Here’s what I concocted on recent Sunday. I truly love to match full-flavored, spicy foods such as stews, pot roasts or stuffed meats with full-flavored red wines. Today, I’m going to share a recipe with you that is absolutely delicious, particularly if you can tolerate a good dose of garlic and a little heat.
1. Start with two one-half pound pieces of pork tenderloin. With a sharp knife, cut each piece length-wise in half. Then, butterfly the remaining pieces (length-wise) and put a sheet of wax paper under and over each piece. With a mallet, pound the meat to about one-eighth inch thickness (if you have trouble waking your teenage children, this will do the trick).
2. Next, roast a tablespoon of cumin seeds over medium heat in a sauce pan, stirring regularly for about one minute until the smoky flavors are released and wonderful smells permeate the kitchen. Then, in a mortar and pestle, grind the cumin fine and add one-quarter teaspoon of cayenne pepper, a teaspoon of black pepper and salt and a tablespoon of chili powder. Rub this mixture into the pieces of flattened pork and let meat sit in the refrigerator over night or for at least three hours.
3. For the stuffing, sauté (in three tablespoons of olive oil) one green and one red bell pepper (cut in one-half inch long strips), one-half chopped onion, three cloves of minced garlic and one small can of chopped green chilies. Remove from the heat when vegetables begin to soften. Then salt and pepper to taste and add one cup of diced Monterey jack cheese and one-half cup of unflavored bread crumbs. Microwave or cook two links of chorizo or Italian sausage, drain off fat, chop into small pieces and add to the mixture. Allow the mixture to cool in the refrigerator.

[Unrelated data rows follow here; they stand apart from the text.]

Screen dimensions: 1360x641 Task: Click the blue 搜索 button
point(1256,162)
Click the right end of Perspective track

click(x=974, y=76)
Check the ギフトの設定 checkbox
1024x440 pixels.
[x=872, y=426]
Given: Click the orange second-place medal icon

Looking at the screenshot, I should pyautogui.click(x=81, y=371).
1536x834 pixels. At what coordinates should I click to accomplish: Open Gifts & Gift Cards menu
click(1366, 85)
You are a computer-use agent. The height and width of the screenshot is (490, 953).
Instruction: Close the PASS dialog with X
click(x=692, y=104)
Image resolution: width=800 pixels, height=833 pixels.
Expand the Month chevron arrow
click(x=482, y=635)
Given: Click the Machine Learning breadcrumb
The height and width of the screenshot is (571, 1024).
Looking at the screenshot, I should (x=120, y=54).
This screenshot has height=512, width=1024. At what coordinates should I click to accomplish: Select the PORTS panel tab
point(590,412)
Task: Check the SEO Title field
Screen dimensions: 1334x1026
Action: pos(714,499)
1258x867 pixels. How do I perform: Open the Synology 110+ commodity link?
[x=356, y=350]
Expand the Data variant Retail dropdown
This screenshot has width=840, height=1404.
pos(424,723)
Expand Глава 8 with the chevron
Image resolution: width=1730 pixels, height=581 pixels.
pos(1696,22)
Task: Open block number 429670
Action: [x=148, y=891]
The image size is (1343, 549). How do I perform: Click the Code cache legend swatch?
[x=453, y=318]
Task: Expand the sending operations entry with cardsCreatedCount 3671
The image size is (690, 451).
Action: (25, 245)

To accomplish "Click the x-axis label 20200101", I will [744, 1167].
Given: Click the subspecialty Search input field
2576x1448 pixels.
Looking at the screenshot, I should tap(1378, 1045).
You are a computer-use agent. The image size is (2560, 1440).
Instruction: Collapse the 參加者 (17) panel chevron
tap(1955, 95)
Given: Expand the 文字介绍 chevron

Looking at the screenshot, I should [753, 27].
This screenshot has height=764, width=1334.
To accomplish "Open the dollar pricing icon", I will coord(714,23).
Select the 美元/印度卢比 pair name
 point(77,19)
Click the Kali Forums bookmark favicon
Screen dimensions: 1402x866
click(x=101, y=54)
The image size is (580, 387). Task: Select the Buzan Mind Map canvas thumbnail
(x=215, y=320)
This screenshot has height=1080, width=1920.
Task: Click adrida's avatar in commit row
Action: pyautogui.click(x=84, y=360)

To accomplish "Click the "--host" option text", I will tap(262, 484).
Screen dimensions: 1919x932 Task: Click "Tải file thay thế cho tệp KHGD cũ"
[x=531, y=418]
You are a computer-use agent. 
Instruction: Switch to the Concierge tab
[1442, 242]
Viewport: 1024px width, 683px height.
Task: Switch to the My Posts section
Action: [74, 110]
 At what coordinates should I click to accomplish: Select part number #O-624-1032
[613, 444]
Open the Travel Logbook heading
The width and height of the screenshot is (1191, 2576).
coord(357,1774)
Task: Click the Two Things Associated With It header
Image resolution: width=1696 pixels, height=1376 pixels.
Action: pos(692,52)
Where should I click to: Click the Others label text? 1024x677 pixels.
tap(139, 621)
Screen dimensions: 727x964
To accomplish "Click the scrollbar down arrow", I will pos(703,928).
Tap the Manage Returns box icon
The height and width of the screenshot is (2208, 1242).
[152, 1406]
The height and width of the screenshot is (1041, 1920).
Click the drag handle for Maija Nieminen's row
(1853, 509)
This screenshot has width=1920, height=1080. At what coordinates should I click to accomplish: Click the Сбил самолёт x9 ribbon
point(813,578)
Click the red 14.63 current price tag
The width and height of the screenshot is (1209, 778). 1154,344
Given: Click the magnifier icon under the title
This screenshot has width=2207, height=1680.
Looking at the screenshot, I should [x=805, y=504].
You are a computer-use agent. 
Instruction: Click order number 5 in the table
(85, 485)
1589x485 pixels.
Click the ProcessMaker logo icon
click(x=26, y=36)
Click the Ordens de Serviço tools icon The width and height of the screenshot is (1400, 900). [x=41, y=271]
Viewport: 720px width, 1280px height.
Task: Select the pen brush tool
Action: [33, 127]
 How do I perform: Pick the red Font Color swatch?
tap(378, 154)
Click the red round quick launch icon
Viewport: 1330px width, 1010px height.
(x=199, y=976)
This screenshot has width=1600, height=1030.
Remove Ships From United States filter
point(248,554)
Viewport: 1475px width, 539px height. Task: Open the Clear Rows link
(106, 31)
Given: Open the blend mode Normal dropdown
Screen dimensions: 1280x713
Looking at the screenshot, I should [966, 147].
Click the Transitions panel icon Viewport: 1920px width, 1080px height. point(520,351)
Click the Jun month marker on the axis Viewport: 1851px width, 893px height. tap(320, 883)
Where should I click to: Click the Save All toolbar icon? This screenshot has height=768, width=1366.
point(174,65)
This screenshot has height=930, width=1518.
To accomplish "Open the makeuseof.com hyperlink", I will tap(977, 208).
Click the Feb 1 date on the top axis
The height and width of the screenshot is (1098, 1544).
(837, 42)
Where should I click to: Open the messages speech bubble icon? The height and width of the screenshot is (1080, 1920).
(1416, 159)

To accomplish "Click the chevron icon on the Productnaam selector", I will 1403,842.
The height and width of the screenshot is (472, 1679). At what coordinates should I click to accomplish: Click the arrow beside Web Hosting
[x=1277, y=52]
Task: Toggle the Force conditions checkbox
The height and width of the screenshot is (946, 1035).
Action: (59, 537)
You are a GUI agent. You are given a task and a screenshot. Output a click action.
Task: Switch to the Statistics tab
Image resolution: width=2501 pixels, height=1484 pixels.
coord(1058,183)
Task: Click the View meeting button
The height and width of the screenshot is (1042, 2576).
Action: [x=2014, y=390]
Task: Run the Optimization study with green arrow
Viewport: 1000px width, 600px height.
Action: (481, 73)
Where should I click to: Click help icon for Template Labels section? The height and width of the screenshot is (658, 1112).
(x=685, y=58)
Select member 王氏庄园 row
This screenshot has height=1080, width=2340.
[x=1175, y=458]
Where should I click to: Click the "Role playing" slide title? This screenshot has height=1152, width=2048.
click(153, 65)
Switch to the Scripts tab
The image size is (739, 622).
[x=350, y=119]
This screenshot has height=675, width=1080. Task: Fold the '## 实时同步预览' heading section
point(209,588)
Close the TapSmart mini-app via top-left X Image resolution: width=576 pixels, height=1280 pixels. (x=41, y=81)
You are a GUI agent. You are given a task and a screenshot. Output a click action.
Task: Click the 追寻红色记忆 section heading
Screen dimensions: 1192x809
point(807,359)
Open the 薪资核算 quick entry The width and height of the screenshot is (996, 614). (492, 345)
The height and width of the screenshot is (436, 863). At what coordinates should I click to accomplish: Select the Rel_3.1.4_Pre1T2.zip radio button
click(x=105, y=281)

4. When the stuffing is cool, portion it evenly on the flattened pork tenderloin and roll them up, securing with butcher’s string or toothpicks. Preheat the oven to 350 degrees and roast the pork rollups in a covered pan for about 35 minutes. Remove the meat and deglaze the roasting pan with a half cup of red wine, and then spoon over the sliced tenderloin rolls. Serve the meat with spicy rice or garlic mashed potatoes.
You’re going to need a fairly full-bodied red wine to accompany this dish. Here are some that I would consider: 2004 Infinitus Tempranillo (inky-purple and rich from the Jumilla region of Spain - $14); 2004 Marietta Old Vines Zinfandel (the big brother to Marietta Old Vines Red - $17); 2002 Allegrini Palazzo Della Torre Valpolicella (not your usual lighter-styled Valpolicella – this one is full and rich - $20); and 2002 d’Arenberg Laughing Magpie (this Australian Shiraz-Viognier blend is a spicy mouth-full - $22).Enjoy!